• _AIM OF THE TASK_:
Reproduce the data that follows precisely.

------------------------------------------------------------

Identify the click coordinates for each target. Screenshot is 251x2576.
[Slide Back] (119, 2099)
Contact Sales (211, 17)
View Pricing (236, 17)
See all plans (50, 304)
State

------------------------------------------------------------

• _EXERCISE RESPONSE_:
Identify the click coordinates for each target. Screenshot is 251x2576.
[Slide Back] (119, 2099)
Contact Sales (211, 17)
View Pricing (236, 17)
See all plans (50, 304)
State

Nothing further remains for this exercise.